### Task set:
(a) Write out the passage on passive clustering in sensor networks from "9.5.1 Intelligent Gateway" to "of the decision.".
(b) Continue the passage on passive clustering and gateway selection in sensor networks, starting right after its last sentence.

### Document:
The nodes change their states based on the status of the last sending node. A node increments its Competition Count whenever it enters into gateway selection process. Unlike the role played by the Cluster Head in other prevailing clustering algorithms, the Cluster Head does not monitor the cluster and it does not contain any extra information. The Cluster Head is different from the other nodes; in that, only the cluster head has the privilege to rebroadcast. The Cluster Head does not monitor the cluster members. If it does, it may become a bottleneck in the cluster architecture. There is an intermediate gateway ready state (gw_ready), which reduces the chances of more than one node becoming gateway between the same clusters. Figure 9.6 shows the state diagram of Efficient Passive Clustering Algorithm.

9.5.1 Intelligent Gateway Selection Heuristic

Gateways are the intermediate nodes that connect clusters and they have the ability to rebroadcast. The number of rebroadcasts is directly proportional to the number of gateways. Redundant gateways increase the number of rebroadcasts. This is undesirable in WSNs because of the limited bandwidth, power, and Qos constraints. Hence selection of an optimal number of gateways is very essential. Here, we give a heuristic that selects an optimum number of gateways. The original Passive Clustering algorithm selects gateways using the Least_ID principle. This means whenever there is a contention, the one with the lesser ID wins. This method does not consider the topological situation at the time of the decision.

### Record list:

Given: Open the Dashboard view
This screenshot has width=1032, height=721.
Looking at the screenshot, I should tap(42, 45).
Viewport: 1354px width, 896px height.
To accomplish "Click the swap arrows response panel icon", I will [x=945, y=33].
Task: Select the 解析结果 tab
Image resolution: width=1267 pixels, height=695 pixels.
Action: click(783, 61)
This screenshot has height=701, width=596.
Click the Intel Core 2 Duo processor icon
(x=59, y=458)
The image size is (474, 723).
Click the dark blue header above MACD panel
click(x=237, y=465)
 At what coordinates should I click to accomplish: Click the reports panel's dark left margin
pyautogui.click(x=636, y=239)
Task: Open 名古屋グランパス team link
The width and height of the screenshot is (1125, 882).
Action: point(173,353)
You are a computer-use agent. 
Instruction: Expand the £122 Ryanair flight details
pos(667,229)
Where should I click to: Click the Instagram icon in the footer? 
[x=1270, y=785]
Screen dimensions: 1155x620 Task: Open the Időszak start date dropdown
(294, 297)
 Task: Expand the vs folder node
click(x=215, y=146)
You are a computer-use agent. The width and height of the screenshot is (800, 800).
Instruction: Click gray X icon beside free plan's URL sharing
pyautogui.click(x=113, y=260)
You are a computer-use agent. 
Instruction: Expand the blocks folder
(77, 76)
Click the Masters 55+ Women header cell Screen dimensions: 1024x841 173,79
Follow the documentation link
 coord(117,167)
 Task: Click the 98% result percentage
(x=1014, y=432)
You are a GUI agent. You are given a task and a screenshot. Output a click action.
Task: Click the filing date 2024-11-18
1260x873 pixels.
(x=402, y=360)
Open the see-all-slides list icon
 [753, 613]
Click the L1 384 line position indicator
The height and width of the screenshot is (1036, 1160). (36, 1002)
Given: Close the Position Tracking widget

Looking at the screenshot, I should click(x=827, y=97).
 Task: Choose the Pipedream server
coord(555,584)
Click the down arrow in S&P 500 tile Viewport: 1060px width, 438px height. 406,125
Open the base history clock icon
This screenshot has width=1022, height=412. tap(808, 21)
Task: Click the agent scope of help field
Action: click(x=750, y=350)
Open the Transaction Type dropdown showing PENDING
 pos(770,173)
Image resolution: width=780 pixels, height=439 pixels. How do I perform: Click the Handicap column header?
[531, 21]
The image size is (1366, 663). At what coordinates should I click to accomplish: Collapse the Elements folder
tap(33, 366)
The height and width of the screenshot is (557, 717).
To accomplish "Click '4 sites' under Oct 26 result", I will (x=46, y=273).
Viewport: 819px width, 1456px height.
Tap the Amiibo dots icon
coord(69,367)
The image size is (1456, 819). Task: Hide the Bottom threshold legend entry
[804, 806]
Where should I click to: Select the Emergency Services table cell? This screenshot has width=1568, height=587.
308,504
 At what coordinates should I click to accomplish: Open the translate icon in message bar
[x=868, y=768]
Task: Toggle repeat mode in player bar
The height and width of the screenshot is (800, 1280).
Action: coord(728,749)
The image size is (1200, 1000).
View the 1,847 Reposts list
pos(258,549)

### Answers to the exercises:
(a)
9.5.1 Intelligent Gateway Selection Heuristic

Gateways are the intermediate nodes that connect clusters and they have the ability to rebroadcast. The number of rebroadcasts is directly proportional to the number of gateways. Redundant gateways increase the number of rebroadcasts. This is undesirable in WSNs because of the limited bandwidth, power, and Qos constraints. Hence selection of an optimal number of gateways is very essential. Here, we give a heuristic that selects an optimum number of gateways. The original Passive Clustering algorithm selects gateways using the Least_ID principle. This means whenever there is a contention, the one with the lesser ID wins. This method does not consider the topological situation at the time of the decision.

(b)
Given that the nodes are mobile, there is a high probability that well-connected gateways will lose their gateway status when they compete against the ones having Least_ID. Also, simulation results show that there are generally four or five clusters sharing the same gateway in a dense Wireless Sensor Network. It would be disadvantageous to lose such a well-connected gateway. The Intelligent Gateway Selection Heuristic takes into account the history of competitions a node underwent using Competition Count (\(C_{c}\)) while deciding its status. The Competition Count (\(C_{c}\)) of a node is the number of times a node competes for the gateway status. It is set to zero, each time a node acquires either initial or Cluster Head status.

Sometimes, it may be necessary to incorporate redundant gateways between clusters in a mobile network. This may be done to ease the traffic flow between clusters to control congestion. This is done by setting the Redundancy Factor (\(R_{f}\)) to a higher value. The Redundancy Factor (\(R_{f}\)) of the network is the maximum number of common clusters that any two neighboring gateways can connect. Since competing gateways can hear each other, they will not compete until the number of gateways in the intersection area is greater than the Redundancy Factor (\(R_{f}\)). Thus, there is a trade-off between optimal connectivity and congestion in Wireless Sensor Networks. For a thin backbone wireless network, Redundancy Factor (\(R_{f}\)) must be set to 1.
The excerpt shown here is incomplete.